Likely invalid handling of the goaway frames #2176

pfreixes · 2022-07-28T16:01:16Z

Problem description

We had suffer sporadically some issues with streams that got hanged forever, we think that issue could come because of the way that goaway frames are Today managed by grpc-node which seems to be different compared to other drivers like the Golang one [1]

In our scenario the streams are opened forever and we are expecting to get them recovered.
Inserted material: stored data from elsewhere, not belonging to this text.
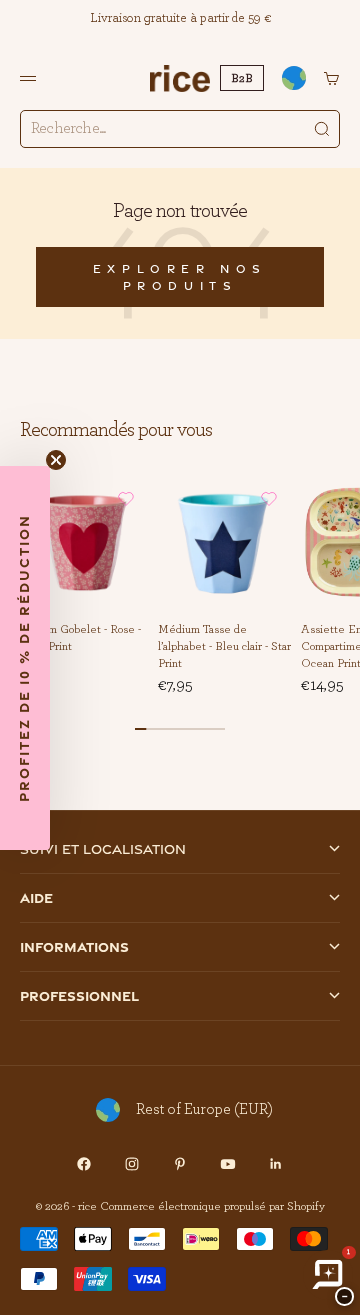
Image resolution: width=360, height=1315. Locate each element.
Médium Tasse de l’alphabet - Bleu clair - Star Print (224, 646)
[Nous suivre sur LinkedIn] (276, 1164)
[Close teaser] (56, 460)
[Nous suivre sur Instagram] (132, 1164)
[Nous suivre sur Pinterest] (180, 1164)
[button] (126, 499)
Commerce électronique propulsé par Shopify (212, 1206)
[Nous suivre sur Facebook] (84, 1164)
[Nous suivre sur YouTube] (228, 1164)
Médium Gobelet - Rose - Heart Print (78, 638)
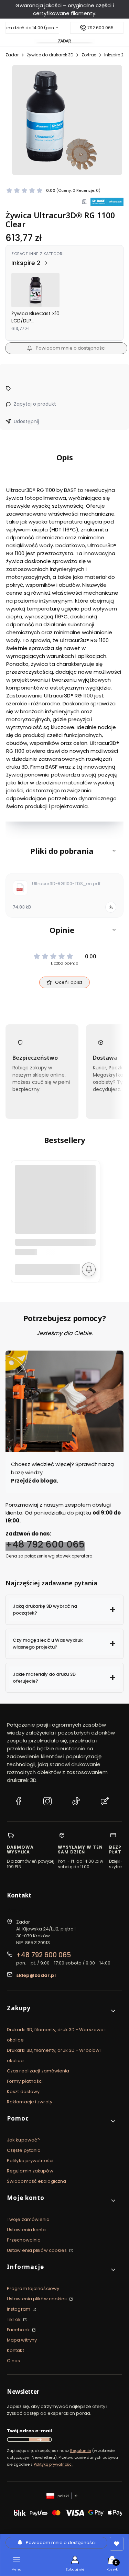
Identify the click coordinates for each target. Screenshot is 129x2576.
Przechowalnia (24, 2240)
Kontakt (15, 2350)
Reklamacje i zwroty (29, 2102)
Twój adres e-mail (29, 2431)
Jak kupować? (23, 2140)
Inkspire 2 (113, 55)
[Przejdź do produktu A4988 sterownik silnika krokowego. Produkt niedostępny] (55, 1205)
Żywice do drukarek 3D (50, 55)
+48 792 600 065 (45, 1544)
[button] (64, 851)
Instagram (19, 2309)
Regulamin (80, 2450)
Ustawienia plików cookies (37, 2250)
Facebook (19, 2329)
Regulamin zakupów (30, 2171)
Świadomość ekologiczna (36, 2181)
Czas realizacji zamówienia (38, 2071)
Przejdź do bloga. (35, 1480)
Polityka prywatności (30, 2160)
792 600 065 (100, 28)
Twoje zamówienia (28, 2219)
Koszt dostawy (23, 2091)
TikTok (14, 2319)
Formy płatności (25, 2081)
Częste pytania (24, 2150)
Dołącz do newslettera (39, 2439)
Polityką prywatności (53, 2464)
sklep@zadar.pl (36, 1975)
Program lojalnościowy (33, 2288)
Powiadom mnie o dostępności (71, 348)
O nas (13, 2360)
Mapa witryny (22, 2340)
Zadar (12, 55)
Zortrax (89, 55)
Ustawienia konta (26, 2229)
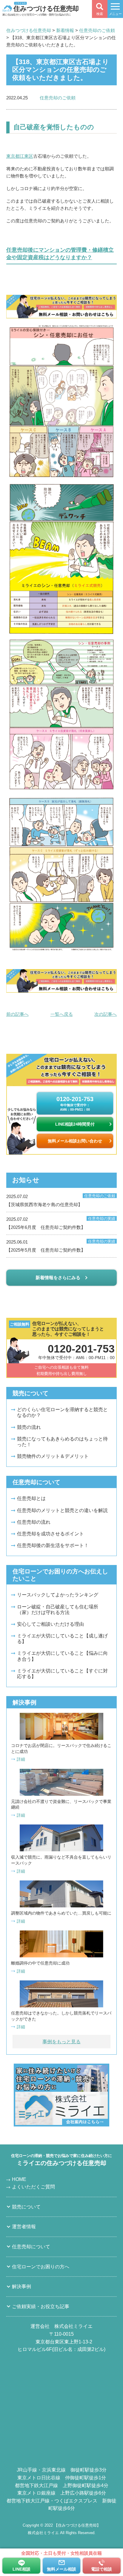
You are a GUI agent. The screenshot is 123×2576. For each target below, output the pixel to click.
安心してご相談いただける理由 (50, 1624)
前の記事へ (17, 1014)
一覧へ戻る (61, 1014)
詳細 (21, 1759)
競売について (26, 2206)
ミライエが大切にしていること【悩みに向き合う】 (62, 1656)
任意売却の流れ (33, 1522)
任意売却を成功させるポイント (50, 1533)
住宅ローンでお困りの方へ (40, 2266)
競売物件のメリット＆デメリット (53, 1456)
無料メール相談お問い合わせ (75, 1141)
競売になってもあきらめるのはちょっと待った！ (62, 1441)
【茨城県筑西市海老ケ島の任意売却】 (61, 1200)
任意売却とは (31, 1498)
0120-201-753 (74, 1103)
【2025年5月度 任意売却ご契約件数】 (61, 1246)
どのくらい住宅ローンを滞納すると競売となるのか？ (62, 1412)
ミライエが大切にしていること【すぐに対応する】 (62, 1673)
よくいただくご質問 (33, 2186)
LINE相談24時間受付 (75, 1124)
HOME (19, 2179)
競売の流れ (29, 1427)
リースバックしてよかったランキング (57, 1594)
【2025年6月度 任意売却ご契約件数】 (61, 1223)
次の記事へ (105, 1014)
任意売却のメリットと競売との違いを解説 (62, 1510)
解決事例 (21, 2286)
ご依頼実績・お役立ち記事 (40, 2306)
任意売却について (31, 2246)
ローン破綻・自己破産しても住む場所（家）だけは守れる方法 (57, 1609)
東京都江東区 (19, 156)
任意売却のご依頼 (58, 97)
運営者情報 (24, 2226)
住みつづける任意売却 (46, 7)
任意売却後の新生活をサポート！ (53, 1545)
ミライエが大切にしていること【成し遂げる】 (62, 1638)
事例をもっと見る (61, 2041)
We use heartbeats for having some defensive mechanism for TCP connections that are no longer usable - for any reason - and were not closed explicitly by the server.

From our understanding current code can not guarantee the usage of heartbeats in some scenarios, at least specifically during a goaway event [2] which basically will immediately stop [3] the handlers that will make sure that if no heartbeats are seen in some time the session should be proactively closed.

This is in our opinion a problem, since during that window of time TCP connections that are not longer usable will become unprotected by the heartbeats, since the heartbeats wont kick in eventually for closing the connection at client side.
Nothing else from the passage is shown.